Started in late 2008, Perimeter’s unique Distinguished Visiting Research Chair program offers a second research home to some of the world’s leading physicists. While retaining permanent positions at their home institutions, DVRCs visit the Institute for extended periods each year, becoming a part of Perimeter’s community in all respects: conducting research, collaborating with colleagues, organizing conferences, teaching in the Perimeter Scholars International master’s program, and contributing to outreach programs.
Perimeter currently has 25 DVRCs from across the entire spectrum of theoretical physics, appointed to three-year renewable terms. In 2012, in addition to the four new DVRCs highlighted below, 11 existing DVRCs accepted three-year renewals: Yakir Aharonov, Nima Arkani-Hamed, Ignacio Cirac, Stephen Hawking, Patrick Hayden, Leo Kadanoff, Renate Loll, Subir Sachdev, Leonard Susskind, Bill Unruh, and Mark Wise.

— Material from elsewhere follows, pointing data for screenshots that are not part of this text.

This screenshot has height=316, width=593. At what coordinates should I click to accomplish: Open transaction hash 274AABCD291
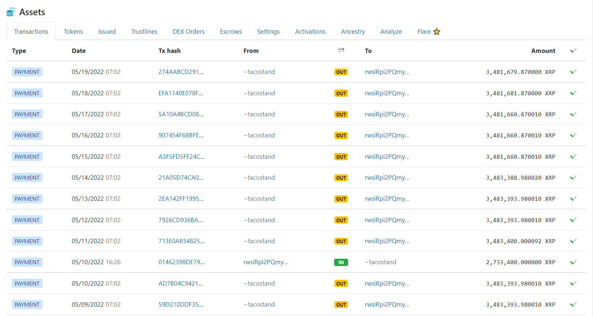click(181, 72)

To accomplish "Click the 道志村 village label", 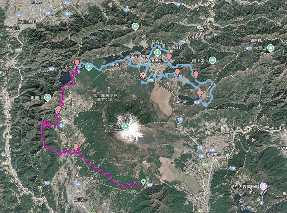I will 256,41.
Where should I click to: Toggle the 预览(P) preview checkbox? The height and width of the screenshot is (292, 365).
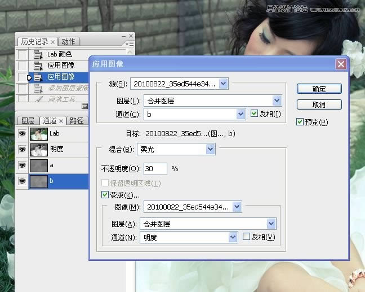pyautogui.click(x=300, y=122)
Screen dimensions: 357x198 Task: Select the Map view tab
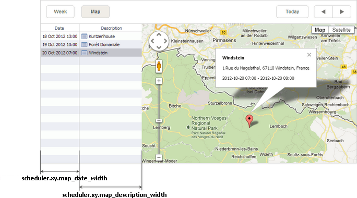tap(96, 11)
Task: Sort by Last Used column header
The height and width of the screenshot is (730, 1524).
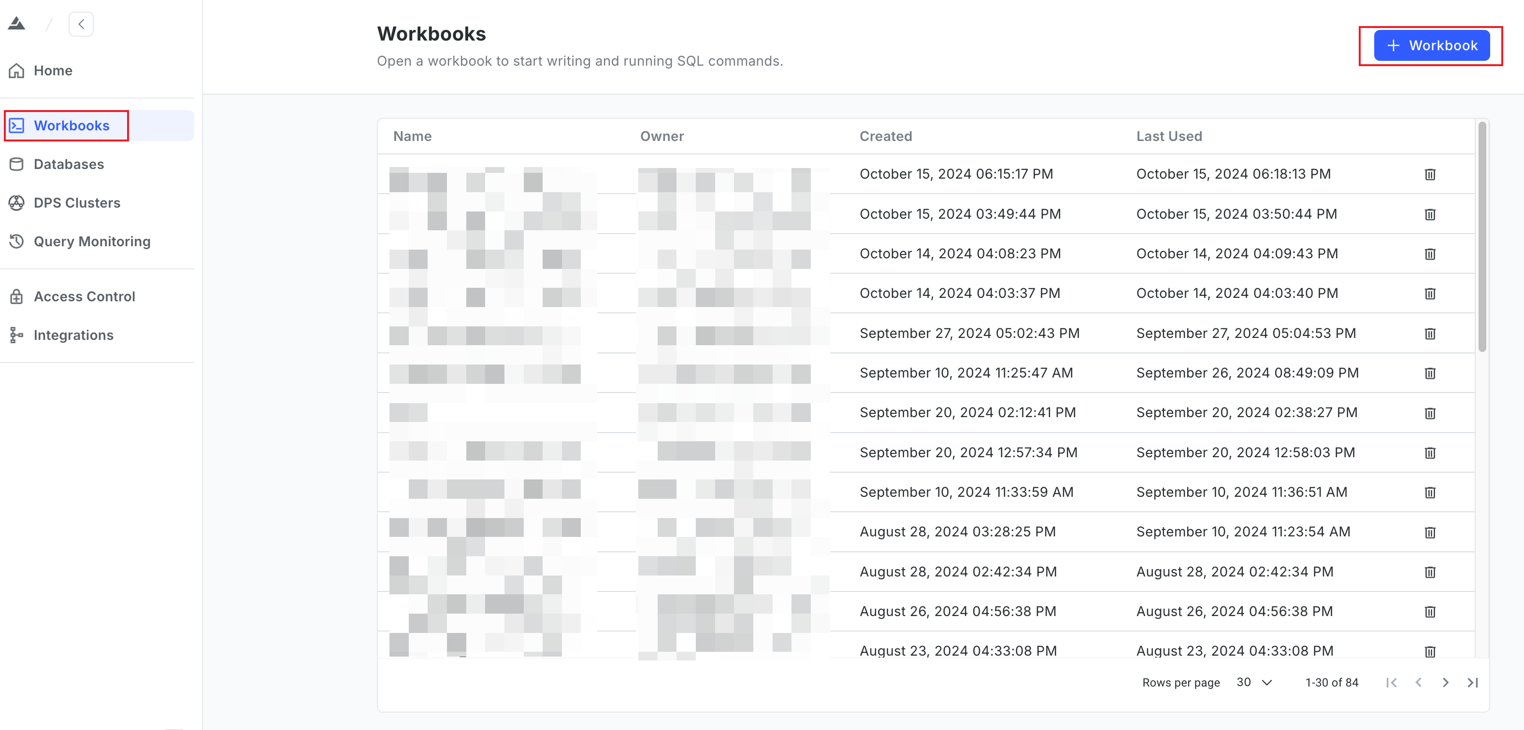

ABOUT THE NEW DISTINGUISHED VISITING RESEARCH CHAIRS
Adrian Kent (PhD Cambridge, 1996) is a Reader in Quantum Physics with the University of Cambridge. He has previously held positions as an Enrico Fermi postdoctoral fellow at the University of Chicago, a member of the Institute for Advanced Study, and a Royal Society University Research Fellow at the University of Cambridge. Prior to becoming a DVRC, Kent was an Associate Faculty member at Perimeter Institute. His research focuses on the foundations of physics, quantum cryptography, and quantum information theory, including the physics of decoherence, novel tests of quantum theory and alternative theories, and new applications of quantum information.
Ramesh Narayan (PhD Bangalore, 1979) is the Thomas Dudley Cabot Professor of the Natural Sciences at Harvard University. He is an astrophysicist who has won international renown for his research on black holes. Narayan has also carried out research in a number of other areas of theoretical astrophysics, including accretion disks, gravitational lensing, gamma-ray bursts, and neutron stars. He is a Fellow of the Royal Society (London), a Fellow of the American Association for the Advancement of Science, and a member of the International Astronomical Union and the American Astronomical Society.
Ashvin Vishwanath (PhD Princeton, 2001) is an Associate Professor in the Department of Physics at the University of California, Berkeley. His primary field is condensed matter theory, with a focus on magnetism, superconductivity, and other correlated quantum phenomena in solids and cold atomic gases. Vishwanath is particularly interested in novel phenomena, such as topological phases of matter, non-fermi liquids, and quantum spin liquids. He has recently been interested in realizing Majorana and Weyl fermions in solids and in using concepts from quantum information, such as entanglement entropy, to characterize novel phases of matter. His past honours include a Sloan Research Fellowship (2004), the CAREER Award of the National Science Foundation (2007), the Outstanding Young Scientist Award of the American Chapter of Indian Physicists (2010), and the Simons Foundation Sabbatical Fellowship (2012).
Steven White (PhD Cornell, 1988) is a Professor in the Department of Physics at the University of California, Irvine. His primary research concerns condensed matter theory with an emphasis on numerical approaches for strongly correlated magnetic and superconducting systems. In 1992, White invented the density matrix renormalization group (DMRG), a numerical variation technique for high accuracy calculations of the low energy physics of quantum many body systems. For his efforts, White has been recognized as a Fellow of the American Physical Society (1998) and the American Association for the Advancement of Science (2008). In 2003, he won the Aneesur Rahman Prize, the highest honour in the field of computational physics given by the American Physical Society.